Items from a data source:
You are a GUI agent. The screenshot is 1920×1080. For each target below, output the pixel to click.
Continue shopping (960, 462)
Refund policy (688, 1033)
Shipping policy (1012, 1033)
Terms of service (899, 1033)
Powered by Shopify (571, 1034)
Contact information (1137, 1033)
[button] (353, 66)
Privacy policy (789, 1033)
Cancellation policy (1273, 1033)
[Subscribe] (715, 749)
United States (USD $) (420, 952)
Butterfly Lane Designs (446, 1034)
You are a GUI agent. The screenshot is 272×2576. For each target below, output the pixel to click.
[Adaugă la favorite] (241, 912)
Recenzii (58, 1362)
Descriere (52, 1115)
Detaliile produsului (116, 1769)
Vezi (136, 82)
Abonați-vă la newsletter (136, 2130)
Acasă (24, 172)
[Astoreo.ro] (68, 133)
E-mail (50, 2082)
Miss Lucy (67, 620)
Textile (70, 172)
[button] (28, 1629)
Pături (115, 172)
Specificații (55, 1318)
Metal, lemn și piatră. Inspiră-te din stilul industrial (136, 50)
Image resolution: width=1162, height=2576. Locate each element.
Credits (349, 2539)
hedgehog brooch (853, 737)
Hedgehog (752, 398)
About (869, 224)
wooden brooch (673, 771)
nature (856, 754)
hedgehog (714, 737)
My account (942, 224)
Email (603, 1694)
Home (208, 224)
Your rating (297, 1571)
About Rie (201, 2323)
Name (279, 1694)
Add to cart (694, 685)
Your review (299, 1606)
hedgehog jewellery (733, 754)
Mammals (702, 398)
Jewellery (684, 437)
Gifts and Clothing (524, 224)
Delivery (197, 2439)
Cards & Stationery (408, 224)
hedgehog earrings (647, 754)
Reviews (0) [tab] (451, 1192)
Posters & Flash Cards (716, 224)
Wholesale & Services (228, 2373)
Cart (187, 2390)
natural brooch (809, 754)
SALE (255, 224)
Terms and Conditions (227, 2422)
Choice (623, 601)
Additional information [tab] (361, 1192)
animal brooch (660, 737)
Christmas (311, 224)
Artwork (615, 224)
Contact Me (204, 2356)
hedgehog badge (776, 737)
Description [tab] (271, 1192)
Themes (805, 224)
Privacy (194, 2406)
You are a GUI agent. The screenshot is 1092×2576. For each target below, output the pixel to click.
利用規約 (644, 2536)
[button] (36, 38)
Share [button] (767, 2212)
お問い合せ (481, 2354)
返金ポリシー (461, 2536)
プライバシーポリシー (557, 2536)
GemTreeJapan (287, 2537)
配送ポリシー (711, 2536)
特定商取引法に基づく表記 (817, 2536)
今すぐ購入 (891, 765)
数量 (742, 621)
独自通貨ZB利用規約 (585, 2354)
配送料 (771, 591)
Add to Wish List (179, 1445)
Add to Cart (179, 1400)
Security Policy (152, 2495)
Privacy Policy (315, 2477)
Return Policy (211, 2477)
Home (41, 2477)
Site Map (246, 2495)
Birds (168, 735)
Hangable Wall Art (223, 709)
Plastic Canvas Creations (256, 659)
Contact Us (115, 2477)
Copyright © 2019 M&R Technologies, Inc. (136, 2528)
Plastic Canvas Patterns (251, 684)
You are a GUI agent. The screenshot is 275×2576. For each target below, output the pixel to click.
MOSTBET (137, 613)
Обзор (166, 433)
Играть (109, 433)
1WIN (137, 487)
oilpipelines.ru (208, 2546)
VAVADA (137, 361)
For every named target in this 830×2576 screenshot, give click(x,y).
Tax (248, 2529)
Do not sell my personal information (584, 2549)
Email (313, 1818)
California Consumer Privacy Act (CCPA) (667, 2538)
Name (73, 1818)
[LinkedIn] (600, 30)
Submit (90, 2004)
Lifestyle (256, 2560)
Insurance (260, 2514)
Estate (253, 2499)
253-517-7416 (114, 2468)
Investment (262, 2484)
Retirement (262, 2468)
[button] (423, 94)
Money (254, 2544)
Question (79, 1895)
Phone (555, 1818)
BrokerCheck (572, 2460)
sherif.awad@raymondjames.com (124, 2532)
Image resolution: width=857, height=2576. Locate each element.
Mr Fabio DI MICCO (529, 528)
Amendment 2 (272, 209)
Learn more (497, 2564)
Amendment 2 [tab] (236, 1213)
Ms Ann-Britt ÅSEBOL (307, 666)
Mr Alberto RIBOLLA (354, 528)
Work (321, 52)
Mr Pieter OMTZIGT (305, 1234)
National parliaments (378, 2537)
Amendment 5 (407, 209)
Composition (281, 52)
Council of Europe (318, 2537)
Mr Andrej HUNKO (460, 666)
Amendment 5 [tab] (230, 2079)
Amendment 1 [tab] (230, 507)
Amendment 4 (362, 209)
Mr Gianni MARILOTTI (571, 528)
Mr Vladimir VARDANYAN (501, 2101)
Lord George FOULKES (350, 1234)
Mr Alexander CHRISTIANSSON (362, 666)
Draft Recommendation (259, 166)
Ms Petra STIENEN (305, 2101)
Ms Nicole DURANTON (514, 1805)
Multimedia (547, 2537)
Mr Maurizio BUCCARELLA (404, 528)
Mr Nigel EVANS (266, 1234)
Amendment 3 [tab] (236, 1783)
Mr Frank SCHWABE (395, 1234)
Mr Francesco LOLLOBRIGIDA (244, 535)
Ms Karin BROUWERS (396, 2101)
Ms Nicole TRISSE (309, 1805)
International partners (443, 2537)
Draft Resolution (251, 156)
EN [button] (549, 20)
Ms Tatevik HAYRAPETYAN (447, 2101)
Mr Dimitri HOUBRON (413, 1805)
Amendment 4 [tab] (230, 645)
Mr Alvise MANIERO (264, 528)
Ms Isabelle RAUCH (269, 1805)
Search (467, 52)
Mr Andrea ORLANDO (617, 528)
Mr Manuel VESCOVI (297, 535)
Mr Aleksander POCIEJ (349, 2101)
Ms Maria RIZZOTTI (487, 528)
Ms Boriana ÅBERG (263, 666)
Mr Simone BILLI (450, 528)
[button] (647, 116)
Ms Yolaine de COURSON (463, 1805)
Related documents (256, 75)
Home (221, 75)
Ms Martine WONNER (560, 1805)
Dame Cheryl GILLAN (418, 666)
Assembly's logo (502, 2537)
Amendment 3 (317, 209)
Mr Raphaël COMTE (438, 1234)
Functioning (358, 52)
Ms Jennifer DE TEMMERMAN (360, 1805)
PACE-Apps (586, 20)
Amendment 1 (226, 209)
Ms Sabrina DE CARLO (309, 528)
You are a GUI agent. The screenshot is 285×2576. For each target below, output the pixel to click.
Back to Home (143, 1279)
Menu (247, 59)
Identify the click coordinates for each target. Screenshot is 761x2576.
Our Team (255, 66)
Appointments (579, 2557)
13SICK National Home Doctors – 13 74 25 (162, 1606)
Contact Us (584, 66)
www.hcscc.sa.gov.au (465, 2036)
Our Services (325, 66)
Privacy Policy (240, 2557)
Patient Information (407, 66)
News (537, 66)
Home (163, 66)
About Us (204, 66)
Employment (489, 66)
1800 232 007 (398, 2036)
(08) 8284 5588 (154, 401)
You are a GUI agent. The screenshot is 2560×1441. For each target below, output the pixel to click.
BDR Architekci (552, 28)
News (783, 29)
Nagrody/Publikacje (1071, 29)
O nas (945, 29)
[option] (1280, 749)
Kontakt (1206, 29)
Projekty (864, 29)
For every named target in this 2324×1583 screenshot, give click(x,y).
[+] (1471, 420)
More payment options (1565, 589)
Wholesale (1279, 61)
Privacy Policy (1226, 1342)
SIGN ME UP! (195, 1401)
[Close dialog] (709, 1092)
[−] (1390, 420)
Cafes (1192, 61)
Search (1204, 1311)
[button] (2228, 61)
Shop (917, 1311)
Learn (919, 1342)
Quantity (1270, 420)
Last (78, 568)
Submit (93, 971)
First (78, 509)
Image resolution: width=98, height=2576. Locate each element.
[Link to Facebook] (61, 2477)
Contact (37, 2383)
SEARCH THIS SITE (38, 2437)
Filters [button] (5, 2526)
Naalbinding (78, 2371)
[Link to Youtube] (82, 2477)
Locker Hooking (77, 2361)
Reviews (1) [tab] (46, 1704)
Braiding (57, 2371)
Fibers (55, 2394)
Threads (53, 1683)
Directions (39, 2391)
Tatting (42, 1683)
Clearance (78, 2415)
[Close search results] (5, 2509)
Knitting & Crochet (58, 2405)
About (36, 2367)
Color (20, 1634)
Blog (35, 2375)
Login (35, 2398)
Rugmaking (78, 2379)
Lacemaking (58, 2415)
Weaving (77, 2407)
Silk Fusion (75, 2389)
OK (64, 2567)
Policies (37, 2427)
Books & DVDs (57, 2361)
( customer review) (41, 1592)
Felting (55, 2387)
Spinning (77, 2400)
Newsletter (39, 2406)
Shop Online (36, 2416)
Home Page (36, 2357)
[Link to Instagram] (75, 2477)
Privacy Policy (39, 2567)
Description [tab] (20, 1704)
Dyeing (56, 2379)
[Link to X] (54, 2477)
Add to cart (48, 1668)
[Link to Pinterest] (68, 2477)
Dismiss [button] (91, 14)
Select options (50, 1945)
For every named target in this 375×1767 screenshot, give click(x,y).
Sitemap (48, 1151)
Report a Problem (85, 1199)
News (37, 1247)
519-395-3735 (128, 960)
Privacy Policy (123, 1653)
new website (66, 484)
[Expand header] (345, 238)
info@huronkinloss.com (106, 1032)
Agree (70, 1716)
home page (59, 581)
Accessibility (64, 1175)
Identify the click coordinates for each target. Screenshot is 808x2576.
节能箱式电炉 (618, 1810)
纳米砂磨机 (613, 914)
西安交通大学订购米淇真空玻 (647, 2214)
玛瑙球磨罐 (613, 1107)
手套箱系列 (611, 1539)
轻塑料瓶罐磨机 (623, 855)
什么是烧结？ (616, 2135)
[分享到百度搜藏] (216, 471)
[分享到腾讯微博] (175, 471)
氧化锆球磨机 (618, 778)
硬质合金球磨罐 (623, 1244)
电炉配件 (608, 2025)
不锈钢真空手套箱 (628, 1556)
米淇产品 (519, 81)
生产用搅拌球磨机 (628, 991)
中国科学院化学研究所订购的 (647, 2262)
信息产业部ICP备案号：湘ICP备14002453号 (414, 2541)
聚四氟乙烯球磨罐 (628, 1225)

• DIRECTIONS FOR THIS TASK:
Copy exactly the stretch of data above from the line with "About Us (204, 66)" through the line with "For every named target in this 2324×1583", and omit all other lines.

• OUTPUT OF THE TASK:
About Us (204, 66)
Employment (489, 66)
1800 232 007 (398, 2036)
(08) 8284 5588 (154, 401)
You are a GUI agent. The screenshot is 2560×1441. For each target below, output the pixel to click.
BDR Architekci (552, 28)
News (783, 29)
Nagrody/Publikacje (1071, 29)
O nas (945, 29)
[option] (1280, 749)
Kontakt (1206, 29)
Projekty (864, 29)
For every named target in this 2324×1583 screenshot, give click(x,y).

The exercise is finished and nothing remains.